Mulher de perito que se matou em Rio Branco prestará depoimento na segunda; briga antecedeu morte

Marcos Dione, do Notícia Imediata

Mulher de perito que se matou em Rio Branco prestará depoimento na segunda; briga antecedeu morte
Publicado em 01/03/2026 às 16:51

Novas informações surgem sobre a trágica morte do perito criminal Anderson Leão, encontrado sem vida neste sábado (28) sob a Terceira Ponte, em Rio Branco. O profissional teria tido uma discussão com a esposa momentos antes do ocorrido. O caso, que chocou a segurança pública do Acre, ganha novos contornos com a revelação da dinâmica que precedeu o fato.

Durante o desentendimento familiar, Anderson teria tomado atitudes que agora são interpretadas como sinais de despedida. Ele retirou a aliança do dedo e a deixou na residência, juntamente com seu aparelho celular. Antes de sair, o perito teria feito um pedido específico à esposa: que ela cuidasse dos dois filhos do casal, o que reforça a principal linha de investigação de que o ato foi premeditado.

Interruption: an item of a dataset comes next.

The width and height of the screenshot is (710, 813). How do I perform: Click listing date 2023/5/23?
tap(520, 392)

Após deixar o imóvel, Anderson solicitou um transporte por aplicativo, indicando como destino final a região próxima à Terceira Ponte. Relatos colhidos pela polícia indicam que ele desceu o barranco do Rio Acre sozinho. O corpo foi posteriormente localizado sob a estrutura da ponte, apresentando um ferimento por arma de fogo na região da boca, em uma área onde pescadores realizavam suas atividades nas proximidades.

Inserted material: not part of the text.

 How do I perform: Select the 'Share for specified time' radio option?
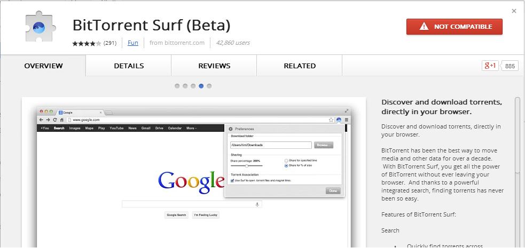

Para esclarecer os detalhes dessa cronologia e entender o estado emocional da vítima, a Polícia Civil convocou a ex-mulher do perito para prestar depoimento oficial. A oitiva está marcada para ocorrer nesta segunda-feira, sendo considerada peça fundamental para o inquérito que apura as circunstâncias da morte. O depoimento deve confirmar se houve, de fato, a entrega de pertences e as palavras finais relatadas inicialmente.

O clima no Instituto Médico Legal (IML), onde Anderson trabalhava, permanece de profunda consternação. Amigos e colegas de profissão aguardam o desenrolar das investigações para compreender o que teria levado um perito experiente a tal extremidade. A investigação segue sob sigilo em determinados pontos, mas a polícia busca agora cruzar as informações do motorista de aplicativo com os relatos da família para fechar o cerco sobre os últimos momentos de vida do servidor.

A morte de Anderson Leão reacende o debate sobre a pressão psicológica enfrentada por agentes da segurança pública no estado. Enquanto a perícia conclui os laudos técnicos, a sociedade e os órgãos de controle aguardam o depoimento de segunda-feira, que poderá confirmar a tese de suicídio ou trazer novos elementos à tona. O Portal Notícia Imediata segue acompanhando o caso e reforça a importância da rede de apoio à saúde mental para profissionais da área.